Several surgical and non-operative approaches target ganglia or nerve structures projecting to the pelvic structures. The most extensive experience with appropriately designed clinical trials addresses the management of dysmenorrhea and pelvic pain in endometriosis, largely relying on presacral neurectomy or laparoscopic uterosacral nerve ablation (LUNA). Three randomized controlled trials did not show a true benefit when the nerve ablation was added to the surgical treatment of endometriosis. Less is known about the impact of presacral neurectomy, which reportedly leads to lasting pain relief in more than 50% of patients described in a large case series. , Two randomized trials showed inconsistent results with one group reporting complete resolution of pain in 85% vs. 57% of women treated with and without neurectomy, respectively, while an earlier trial concluded that only menstrual pain, but not other forms of the more chronic pelvic pain, improved after surgical nerve ablation. A meta-analysis of published data did not find sufficient evidence supporting the benefit of ablative therapies in dysmenorrhea or chronic pelvic pain.

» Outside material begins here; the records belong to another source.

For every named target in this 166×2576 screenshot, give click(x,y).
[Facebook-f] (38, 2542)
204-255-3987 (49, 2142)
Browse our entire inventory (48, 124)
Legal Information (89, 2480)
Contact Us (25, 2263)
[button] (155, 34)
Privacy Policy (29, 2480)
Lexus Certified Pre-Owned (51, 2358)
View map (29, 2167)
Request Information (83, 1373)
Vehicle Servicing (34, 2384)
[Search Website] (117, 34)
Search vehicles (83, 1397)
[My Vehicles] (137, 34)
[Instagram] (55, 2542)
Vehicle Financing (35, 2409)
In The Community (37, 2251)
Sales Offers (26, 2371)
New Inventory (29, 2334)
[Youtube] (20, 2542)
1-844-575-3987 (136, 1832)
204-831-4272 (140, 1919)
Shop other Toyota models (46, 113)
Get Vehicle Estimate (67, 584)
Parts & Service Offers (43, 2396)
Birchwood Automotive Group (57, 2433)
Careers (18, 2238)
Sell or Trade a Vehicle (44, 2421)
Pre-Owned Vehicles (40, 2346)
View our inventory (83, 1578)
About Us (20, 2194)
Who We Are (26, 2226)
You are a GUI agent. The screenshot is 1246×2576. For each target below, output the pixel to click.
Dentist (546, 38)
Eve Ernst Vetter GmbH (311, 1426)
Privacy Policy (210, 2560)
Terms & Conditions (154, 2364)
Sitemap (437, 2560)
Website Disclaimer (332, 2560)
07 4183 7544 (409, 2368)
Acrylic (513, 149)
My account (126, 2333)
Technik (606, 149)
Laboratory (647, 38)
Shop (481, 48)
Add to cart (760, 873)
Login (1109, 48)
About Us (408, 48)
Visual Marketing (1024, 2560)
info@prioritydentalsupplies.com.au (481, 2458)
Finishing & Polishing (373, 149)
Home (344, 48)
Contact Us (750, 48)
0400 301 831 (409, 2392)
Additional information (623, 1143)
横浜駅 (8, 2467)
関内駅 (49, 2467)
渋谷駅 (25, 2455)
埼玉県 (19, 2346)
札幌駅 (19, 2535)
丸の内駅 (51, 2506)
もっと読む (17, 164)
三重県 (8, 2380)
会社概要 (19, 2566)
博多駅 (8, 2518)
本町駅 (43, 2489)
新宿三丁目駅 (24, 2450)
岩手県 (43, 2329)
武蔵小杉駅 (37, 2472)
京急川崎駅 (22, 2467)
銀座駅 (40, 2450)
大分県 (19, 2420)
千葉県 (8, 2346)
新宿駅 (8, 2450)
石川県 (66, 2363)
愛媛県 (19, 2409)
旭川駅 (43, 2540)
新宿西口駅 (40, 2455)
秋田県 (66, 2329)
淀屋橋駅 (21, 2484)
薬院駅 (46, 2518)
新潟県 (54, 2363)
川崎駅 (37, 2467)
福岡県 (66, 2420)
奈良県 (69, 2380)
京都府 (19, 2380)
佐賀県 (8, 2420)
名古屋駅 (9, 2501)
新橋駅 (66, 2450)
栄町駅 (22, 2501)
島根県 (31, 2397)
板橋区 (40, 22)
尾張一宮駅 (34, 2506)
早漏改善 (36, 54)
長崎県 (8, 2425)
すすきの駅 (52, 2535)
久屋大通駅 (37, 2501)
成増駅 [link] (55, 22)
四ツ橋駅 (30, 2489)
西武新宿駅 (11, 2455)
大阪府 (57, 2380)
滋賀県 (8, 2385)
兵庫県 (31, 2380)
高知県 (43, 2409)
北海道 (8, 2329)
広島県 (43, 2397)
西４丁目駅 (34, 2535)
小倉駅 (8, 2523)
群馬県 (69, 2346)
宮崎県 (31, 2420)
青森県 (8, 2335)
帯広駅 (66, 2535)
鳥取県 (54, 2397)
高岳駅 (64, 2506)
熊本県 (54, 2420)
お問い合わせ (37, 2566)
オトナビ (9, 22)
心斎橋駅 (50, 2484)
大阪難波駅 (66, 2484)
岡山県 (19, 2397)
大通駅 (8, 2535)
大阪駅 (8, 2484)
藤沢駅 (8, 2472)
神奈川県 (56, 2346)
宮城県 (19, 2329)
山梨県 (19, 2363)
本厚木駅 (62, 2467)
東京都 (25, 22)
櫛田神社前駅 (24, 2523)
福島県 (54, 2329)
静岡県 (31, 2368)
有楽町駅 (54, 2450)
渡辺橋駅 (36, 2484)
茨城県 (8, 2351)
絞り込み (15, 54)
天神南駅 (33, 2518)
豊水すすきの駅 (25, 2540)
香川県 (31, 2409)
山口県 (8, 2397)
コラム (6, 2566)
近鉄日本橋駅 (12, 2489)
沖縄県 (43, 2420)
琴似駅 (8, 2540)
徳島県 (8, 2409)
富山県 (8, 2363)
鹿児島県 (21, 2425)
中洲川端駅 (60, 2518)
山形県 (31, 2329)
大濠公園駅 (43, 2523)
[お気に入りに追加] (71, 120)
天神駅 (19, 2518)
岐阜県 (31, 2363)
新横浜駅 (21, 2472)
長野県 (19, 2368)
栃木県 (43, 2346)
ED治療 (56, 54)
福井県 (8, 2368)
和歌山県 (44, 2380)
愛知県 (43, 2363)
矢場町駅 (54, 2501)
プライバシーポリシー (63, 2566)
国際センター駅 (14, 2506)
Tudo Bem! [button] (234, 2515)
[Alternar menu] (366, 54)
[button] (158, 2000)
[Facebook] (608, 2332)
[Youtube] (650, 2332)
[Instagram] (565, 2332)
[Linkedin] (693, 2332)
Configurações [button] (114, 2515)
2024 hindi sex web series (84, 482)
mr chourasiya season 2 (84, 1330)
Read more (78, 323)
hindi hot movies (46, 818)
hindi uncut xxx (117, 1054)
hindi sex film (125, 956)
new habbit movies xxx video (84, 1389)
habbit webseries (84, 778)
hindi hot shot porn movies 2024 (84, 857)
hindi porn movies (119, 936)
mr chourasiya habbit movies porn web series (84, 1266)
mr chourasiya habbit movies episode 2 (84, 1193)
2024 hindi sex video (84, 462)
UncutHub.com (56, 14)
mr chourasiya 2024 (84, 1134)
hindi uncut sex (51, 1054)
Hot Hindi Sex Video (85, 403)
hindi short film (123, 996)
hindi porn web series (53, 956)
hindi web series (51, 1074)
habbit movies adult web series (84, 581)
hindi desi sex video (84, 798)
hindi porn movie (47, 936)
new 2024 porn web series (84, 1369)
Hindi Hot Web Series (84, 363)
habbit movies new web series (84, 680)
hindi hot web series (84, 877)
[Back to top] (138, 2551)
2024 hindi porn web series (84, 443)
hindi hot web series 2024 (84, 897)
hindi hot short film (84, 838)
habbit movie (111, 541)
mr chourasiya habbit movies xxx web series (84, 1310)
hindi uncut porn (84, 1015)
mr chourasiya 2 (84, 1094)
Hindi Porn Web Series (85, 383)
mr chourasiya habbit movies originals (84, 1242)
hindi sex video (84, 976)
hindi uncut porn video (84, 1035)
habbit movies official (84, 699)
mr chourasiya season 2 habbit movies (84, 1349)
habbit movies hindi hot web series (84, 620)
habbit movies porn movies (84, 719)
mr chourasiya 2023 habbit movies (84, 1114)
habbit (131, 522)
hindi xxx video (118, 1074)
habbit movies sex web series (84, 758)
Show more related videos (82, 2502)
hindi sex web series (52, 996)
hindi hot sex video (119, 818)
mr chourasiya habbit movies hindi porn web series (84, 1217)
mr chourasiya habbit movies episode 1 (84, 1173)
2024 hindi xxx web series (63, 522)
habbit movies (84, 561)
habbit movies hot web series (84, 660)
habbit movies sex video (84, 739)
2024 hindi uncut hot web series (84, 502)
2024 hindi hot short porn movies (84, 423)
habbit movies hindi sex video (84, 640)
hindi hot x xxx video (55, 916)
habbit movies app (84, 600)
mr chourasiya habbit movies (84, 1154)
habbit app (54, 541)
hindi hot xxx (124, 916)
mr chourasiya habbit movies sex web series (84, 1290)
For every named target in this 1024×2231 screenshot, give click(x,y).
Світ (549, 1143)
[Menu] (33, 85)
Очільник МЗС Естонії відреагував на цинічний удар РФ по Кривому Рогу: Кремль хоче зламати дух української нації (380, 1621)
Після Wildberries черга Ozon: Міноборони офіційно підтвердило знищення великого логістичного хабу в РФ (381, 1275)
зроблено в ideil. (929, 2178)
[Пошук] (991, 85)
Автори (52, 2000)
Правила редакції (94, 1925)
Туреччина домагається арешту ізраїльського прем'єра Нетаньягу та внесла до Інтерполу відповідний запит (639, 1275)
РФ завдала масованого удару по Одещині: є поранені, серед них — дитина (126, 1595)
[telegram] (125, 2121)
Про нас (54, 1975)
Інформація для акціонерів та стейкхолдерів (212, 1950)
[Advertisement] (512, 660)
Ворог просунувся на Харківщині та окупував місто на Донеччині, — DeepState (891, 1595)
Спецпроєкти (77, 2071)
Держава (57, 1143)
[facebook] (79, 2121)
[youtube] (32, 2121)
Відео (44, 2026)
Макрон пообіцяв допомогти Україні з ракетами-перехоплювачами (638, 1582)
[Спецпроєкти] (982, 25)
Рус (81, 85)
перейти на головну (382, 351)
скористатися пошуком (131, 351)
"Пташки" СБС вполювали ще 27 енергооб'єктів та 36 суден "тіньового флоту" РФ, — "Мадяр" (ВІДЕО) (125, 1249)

Various non-operative approaches have been developed to block or ablate afferent pathways that contribute to pelvic pain. As described earlier, the pelvic viscera conveys sensory input through two distinct spinal afferent pathways, which project to the thoracolumbar and lumbosacral segments of the spinal cord. The thoracolumbar afferents give rise to the splanchnic and hypogastric nerves, while the lumbosacral afferents form the pelvic nerve. Several distinct ganglionic structures form and are potential targets for interventions. They include the inferior mesenteric and major pelvic ganglion, as well as the presacral ganglion impar. In addition, the pudendal nerve functions as the primary sensorimotor nerve for the pelvic floor muscles, sphincters, perineum, and genitals. As is true for interventions targeting the celiac plexus, options include interventions guided by cross-sectional imaging, mostly with CT, and fluoroscopic guidance relying on bony structures as landmarks. The indication and performance of the aforementioned nerve blocks depend on the affected nerves, location of the pain, technical expertise, and availability of the equipment. Current data do not show effects on success rates.